__ARTICLE__:
There’s a group of books published in the last 5-10 years for the YA paranormal genre that I like to refer to as: Sucks More Ass than a Futuristic, Sadomasochistic Ass-sucking Machine.
Generally, they tend to be most of the industry’s best selling YA paranormal series. Now, obviously they have some great appeal to be where they are. I’ve certainly come across some very dedicated fans who will defend these books with great aplomb to any and all that are in the general vicinity.
What is it that makes these critically despised books so damn popular?
Mostly, it is that they all deal with similar themes, they recycle very similar story lines and they use all the same tropes. Themes, storylines and tropes that I’m sick of reading and this is why:
#1. Love Triangles (Otherwise known as “The Term Love Triads Misappropriated for Ease of Understanding”)
I did a post on over used tropes, and had to laugh when the overall response was, “Yes, it’s perfectly okay to occasionally use cliches. Just not the love triangle. Ever. Again.”
It’s so true. Every time a secondary love interest shows up, I die a little inside.
See, I understand why it’s so popular. To novice or unskilled authors it must seem like the best kind of math possible.
1 sexy male love interest = X amount of fangirl screams of joy.
2 sexy male love interest therefore = 2 x X amount of fangirl screams of joy!
And I get why fans love it too – what’s not to like about extra manmeat? But here’s the problems associated with love triangles:
1. That extra guy will turn the main love interest into a douche.
Do you remember what it was that made Twilight even worse than it was originally?
If your answer is Stephanie Meyer than… well, that’s a really good point actually. But no, it’s Jacob. Now, before fan girls start manually twisting their panties and rooting around for rotten tomatoes: it’s not that Jacob was a bad character.
I couldn’t give less of a shit about Team Jacob or Team Edward but that his arrival on set turned Edward from an annoying, but occasionally bearable love interest, into full-blown psychopath. You could argue that Edward was always a psychopath and Jacob just brought it out of him and I would agree with you. That would have been an excellent plot twist if Bella hadn’t run off and married the obsessive, controlling psychopath.

__DATASET EXCERPT__:

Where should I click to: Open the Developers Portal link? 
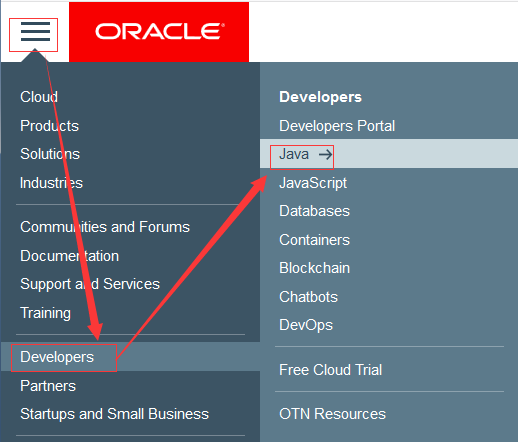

__EXERCISE OBJECTIVE__: Copy the passage from the post on YA paranormal tropes above, starting at "Mostly, it is" and ending at "a little inside.".

__TASK RESPONSE__:
Mostly, it is that they all deal with similar themes, they recycle very similar story lines and they use all the same tropes. Themes, storylines and tropes that I’m sick of reading and this is why:
#1. Love Triangles (Otherwise known as “The Term Love Triads Misappropriated for Ease of Understanding”)
I did a post on over used tropes, and had to laugh when the overall response was, “Yes, it’s perfectly okay to occasionally use cliches. Just not the love triangle. Ever. Again.”
It’s so true. Every time a secondary love interest shows up, I die a little inside.